[Entries from a dataset]
··········
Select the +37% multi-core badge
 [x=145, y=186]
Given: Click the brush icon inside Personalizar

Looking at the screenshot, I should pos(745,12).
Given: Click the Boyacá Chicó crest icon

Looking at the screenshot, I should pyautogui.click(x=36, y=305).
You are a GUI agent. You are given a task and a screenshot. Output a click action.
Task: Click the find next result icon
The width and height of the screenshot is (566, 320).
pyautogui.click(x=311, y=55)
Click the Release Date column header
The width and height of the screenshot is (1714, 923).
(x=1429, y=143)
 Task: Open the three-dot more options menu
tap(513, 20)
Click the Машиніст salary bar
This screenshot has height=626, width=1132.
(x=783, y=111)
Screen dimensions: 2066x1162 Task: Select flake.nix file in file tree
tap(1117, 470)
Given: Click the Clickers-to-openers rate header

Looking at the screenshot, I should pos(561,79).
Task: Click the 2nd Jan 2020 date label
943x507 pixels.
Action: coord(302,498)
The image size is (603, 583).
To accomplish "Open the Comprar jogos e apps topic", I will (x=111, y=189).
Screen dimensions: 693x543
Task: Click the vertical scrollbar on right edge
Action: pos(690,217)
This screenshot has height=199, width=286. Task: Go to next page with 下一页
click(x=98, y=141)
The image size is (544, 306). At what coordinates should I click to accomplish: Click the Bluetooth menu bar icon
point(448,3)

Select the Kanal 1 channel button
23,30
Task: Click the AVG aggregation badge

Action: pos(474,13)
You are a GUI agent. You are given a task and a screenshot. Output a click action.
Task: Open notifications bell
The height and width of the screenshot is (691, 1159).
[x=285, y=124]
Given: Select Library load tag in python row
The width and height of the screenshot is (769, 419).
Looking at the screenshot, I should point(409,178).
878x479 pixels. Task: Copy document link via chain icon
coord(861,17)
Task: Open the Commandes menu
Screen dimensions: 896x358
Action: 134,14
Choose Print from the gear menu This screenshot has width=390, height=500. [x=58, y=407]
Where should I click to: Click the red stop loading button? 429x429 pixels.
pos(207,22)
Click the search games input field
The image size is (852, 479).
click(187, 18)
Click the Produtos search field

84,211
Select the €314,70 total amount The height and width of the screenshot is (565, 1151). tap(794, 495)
··········
Copy out every row above word for word.

Select the +37% multi-core badge
 [x=145, y=186]
Given: Click the brush icon inside Personalizar

Looking at the screenshot, I should pos(745,12).
Given: Click the Boyacá Chicó crest icon

Looking at the screenshot, I should pyautogui.click(x=36, y=305).
You are a GUI agent. You are given a task and a screenshot. Output a click action.
Task: Click the find next result icon
The width and height of the screenshot is (566, 320).
pyautogui.click(x=311, y=55)
Click the Release Date column header
The width and height of the screenshot is (1714, 923).
(x=1429, y=143)
 Task: Open the three-dot more options menu
tap(513, 20)
Click the Машиніст salary bar
This screenshot has height=626, width=1132.
(x=783, y=111)
Screen dimensions: 2066x1162 Task: Select flake.nix file in file tree
tap(1117, 470)
Given: Click the Clickers-to-openers rate header

Looking at the screenshot, I should pos(561,79).
Task: Click the 2nd Jan 2020 date label
943x507 pixels.
Action: coord(302,498)
The image size is (603, 583).
To accomplish "Open the Comprar jogos e apps topic", I will (x=111, y=189).
Screen dimensions: 693x543
Task: Click the vertical scrollbar on right edge
Action: pos(690,217)
This screenshot has height=199, width=286. Task: Go to next page with 下一页
click(x=98, y=141)
The image size is (544, 306). At what coordinates should I click to accomplish: Click the Bluetooth menu bar icon
point(448,3)

Select the Kanal 1 channel button
23,30
Task: Click the AVG aggregation badge

Action: pos(474,13)
You are a GUI agent. You are given a task and a screenshot. Output a click action.
Task: Open notifications bell
The height and width of the screenshot is (691, 1159).
[x=285, y=124]
Given: Select Library load tag in python row
The width and height of the screenshot is (769, 419).
Looking at the screenshot, I should point(409,178).
878x479 pixels. Task: Copy document link via chain icon
coord(861,17)
Task: Open the Commandes menu
Screen dimensions: 896x358
Action: 134,14
Choose Print from the gear menu This screenshot has width=390, height=500. [x=58, y=407]
Where should I click to: Click the red stop loading button? 429x429 pixels.
pos(207,22)
Click the search games input field
The image size is (852, 479).
click(187, 18)
Click the Produtos search field

84,211
Select the €314,70 total amount The height and width of the screenshot is (565, 1151). tap(794, 495)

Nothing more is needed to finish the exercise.